I am a loyal follower of NPR’s Planet Money podcast. I’m also infinitely intrigued by efforts to use economics to value and manage natural resources. Hence, I was tickled to hear Planet Money personalities Jacob Goldstein and Adam Davidson debate the price of a dead pelican in a recent episode. The debate stemmed from this question: How much should BP be charged for pelicans killed in the Gulf oil spill?
The show launches with Goldstein at the Bronx Zoo, where a nature photographer concludes: A pelican is priceless. No amount of money will resurrect a dead pelican.
But Davidson quips: “If you’re saying a pelican is worth all the money in the world it has the same effect as saying: ‘Pelicans are free. Kill as many as you want.’”
His argument: If the U.S. were to give BP a bill saying: ‘Give us all the money in the world. Pay us infinite dollars.’ It would have the same effect as saying: ‘Here’s a bill for nothing. Don’t pay us anything.’
“So,” Davidson concludes, “sort of strangely, if you really love pelicans, one of the best things you can do, possibly, is to put a price on them. A specific price. A dollar and cents price.”
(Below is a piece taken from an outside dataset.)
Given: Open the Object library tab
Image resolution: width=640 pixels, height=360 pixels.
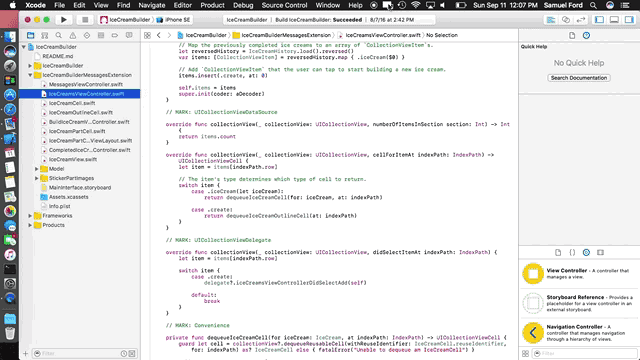Looking at the screenshot, I should [586, 252].

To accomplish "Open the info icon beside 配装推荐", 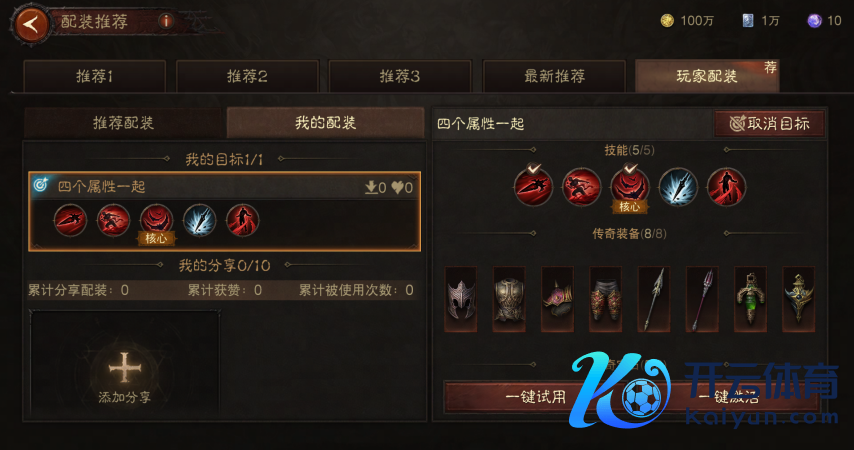I will 166,21.
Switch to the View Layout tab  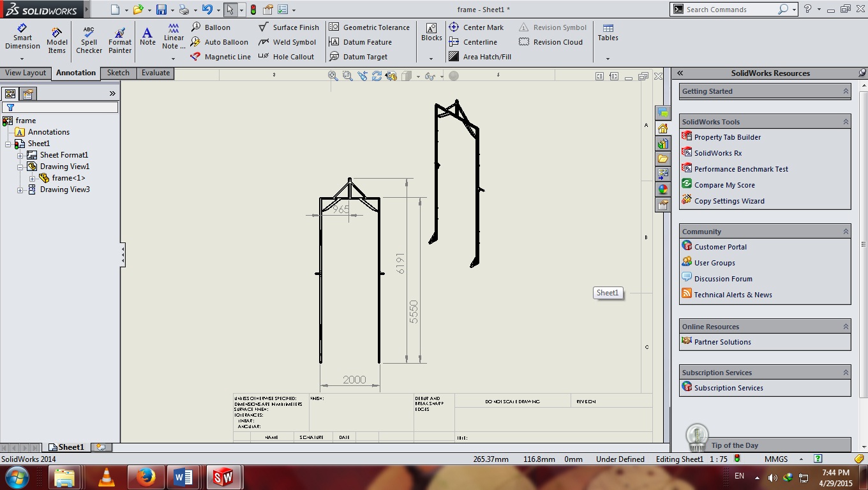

Seeing as creating a market for the protected migratory bird is illegal, the Planet Money boys had to get creative in putting a price on a pelican.
Here’s the list they came up with:
- Ask most people: They’ll tell you a pelican is priceless
- Take the price bird lovers spend rehabilitating an injured pelican: $500
- Use the price of renting a pelican in Hollywood: $1,500 a day for non-flying; $4,500 for flying
- Ask a different way: For example, one man extrapolated the value of a wild duck based on a survey of how much hunters said they would pay to take an extra one home. Answer: $30
- Equate it with the cost of restoring the population loss: In other words, one pelican is worth one pelican.
OK, your turn. Multiple choice (from the options above) or fill in the blank: How would you calculate the value of a pelican?